Working through the entries below, find how many lines include "agent", then write only that number.

↓↓↓

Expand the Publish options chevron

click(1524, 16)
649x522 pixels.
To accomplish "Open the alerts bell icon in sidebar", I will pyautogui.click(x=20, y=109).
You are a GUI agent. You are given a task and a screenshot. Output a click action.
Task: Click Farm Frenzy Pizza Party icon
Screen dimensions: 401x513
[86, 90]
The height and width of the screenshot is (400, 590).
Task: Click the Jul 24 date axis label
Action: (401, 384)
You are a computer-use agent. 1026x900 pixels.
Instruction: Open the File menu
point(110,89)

↑↑↑
↓↓↓

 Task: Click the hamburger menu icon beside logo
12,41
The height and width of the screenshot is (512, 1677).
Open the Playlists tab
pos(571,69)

↑↑↑

* **Answer space**
2